Exercise objective => Without changing a single word, restate the entries below.

►

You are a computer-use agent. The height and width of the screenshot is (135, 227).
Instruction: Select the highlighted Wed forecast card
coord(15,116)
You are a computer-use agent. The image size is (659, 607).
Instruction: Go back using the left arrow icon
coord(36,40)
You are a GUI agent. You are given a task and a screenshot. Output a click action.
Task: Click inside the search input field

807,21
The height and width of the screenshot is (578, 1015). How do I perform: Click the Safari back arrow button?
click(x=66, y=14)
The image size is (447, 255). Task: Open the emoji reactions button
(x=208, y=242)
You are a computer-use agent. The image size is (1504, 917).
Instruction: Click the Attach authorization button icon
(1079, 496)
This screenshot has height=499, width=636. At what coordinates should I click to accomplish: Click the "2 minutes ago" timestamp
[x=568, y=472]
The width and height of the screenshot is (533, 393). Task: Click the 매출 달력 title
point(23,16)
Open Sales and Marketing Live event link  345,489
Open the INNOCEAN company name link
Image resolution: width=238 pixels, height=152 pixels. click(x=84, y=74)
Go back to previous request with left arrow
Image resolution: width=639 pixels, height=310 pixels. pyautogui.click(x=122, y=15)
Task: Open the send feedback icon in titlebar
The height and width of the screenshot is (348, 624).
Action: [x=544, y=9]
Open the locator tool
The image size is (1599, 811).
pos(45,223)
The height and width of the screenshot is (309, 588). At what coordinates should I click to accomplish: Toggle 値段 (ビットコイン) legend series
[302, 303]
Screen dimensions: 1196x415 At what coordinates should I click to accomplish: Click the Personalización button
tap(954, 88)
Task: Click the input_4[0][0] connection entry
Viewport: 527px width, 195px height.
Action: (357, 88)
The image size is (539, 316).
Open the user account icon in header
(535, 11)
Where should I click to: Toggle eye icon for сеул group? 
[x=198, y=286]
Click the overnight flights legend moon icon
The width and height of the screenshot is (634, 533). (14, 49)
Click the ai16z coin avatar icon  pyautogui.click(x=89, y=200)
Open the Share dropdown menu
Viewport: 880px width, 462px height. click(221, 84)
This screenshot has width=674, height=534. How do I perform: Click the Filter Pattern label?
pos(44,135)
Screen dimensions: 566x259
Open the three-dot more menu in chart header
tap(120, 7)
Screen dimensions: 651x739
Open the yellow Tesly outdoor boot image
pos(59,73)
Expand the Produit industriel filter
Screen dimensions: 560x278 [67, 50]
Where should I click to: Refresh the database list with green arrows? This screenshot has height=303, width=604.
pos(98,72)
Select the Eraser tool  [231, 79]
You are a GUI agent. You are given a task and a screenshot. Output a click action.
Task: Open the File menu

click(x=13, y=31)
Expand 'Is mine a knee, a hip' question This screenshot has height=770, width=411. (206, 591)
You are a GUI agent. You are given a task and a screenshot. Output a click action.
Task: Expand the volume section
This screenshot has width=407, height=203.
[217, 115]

◄

Exercise solution =>
You are a computer-use agent. The height and width of the screenshot is (135, 227).
Instruction: Select the highlighted Wed forecast card
coord(15,116)
You are a computer-use agent. The image size is (659, 607).
Instruction: Go back using the left arrow icon
coord(36,40)
You are a GUI agent. You are given a task and a screenshot. Output a click action.
Task: Click inside the search input field

807,21
The height and width of the screenshot is (578, 1015). How do I perform: Click the Safari back arrow button?
click(x=66, y=14)
The image size is (447, 255). Task: Open the emoji reactions button
(x=208, y=242)
You are a computer-use agent. The image size is (1504, 917).
Instruction: Click the Attach authorization button icon
(1079, 496)
This screenshot has height=499, width=636. At what coordinates should I click to accomplish: Click the "2 minutes ago" timestamp
[x=568, y=472]
The width and height of the screenshot is (533, 393). Task: Click the 매출 달력 title
point(23,16)
Open Sales and Marketing Live event link  345,489
Open the INNOCEAN company name link
Image resolution: width=238 pixels, height=152 pixels. click(x=84, y=74)
Go back to previous request with left arrow
Image resolution: width=639 pixels, height=310 pixels. pyautogui.click(x=122, y=15)
Task: Open the send feedback icon in titlebar
The height and width of the screenshot is (348, 624).
Action: [x=544, y=9]
Open the locator tool
The image size is (1599, 811).
pos(45,223)
The height and width of the screenshot is (309, 588). At what coordinates should I click to accomplish: Toggle 値段 (ビットコイン) legend series
[302, 303]
Screen dimensions: 1196x415 At what coordinates should I click to accomplish: Click the Personalización button
tap(954, 88)
Task: Click the input_4[0][0] connection entry
Viewport: 527px width, 195px height.
Action: (357, 88)
The image size is (539, 316).
Open the user account icon in header
(535, 11)
Where should I click to: Toggle eye icon for сеул group? 
[x=198, y=286]
Click the overnight flights legend moon icon
The width and height of the screenshot is (634, 533). (14, 49)
Click the ai16z coin avatar icon  pyautogui.click(x=89, y=200)
Open the Share dropdown menu
Viewport: 880px width, 462px height. click(221, 84)
This screenshot has width=674, height=534. How do I perform: Click the Filter Pattern label?
pos(44,135)
Screen dimensions: 566x259
Open the three-dot more menu in chart header
tap(120, 7)
Screen dimensions: 651x739
Open the yellow Tesly outdoor boot image
pos(59,73)
Expand the Produit industriel filter
Screen dimensions: 560x278 [67, 50]
Where should I click to: Refresh the database list with green arrows? This screenshot has height=303, width=604.
pos(98,72)
Select the Eraser tool  [231, 79]
You are a GUI agent. You are given a task and a screenshot. Output a click action.
Task: Open the File menu

click(x=13, y=31)
Expand 'Is mine a knee, a hip' question This screenshot has height=770, width=411. (206, 591)
You are a GUI agent. You are given a task and a screenshot. Output a click action.
Task: Expand the volume section
This screenshot has width=407, height=203.
[217, 115]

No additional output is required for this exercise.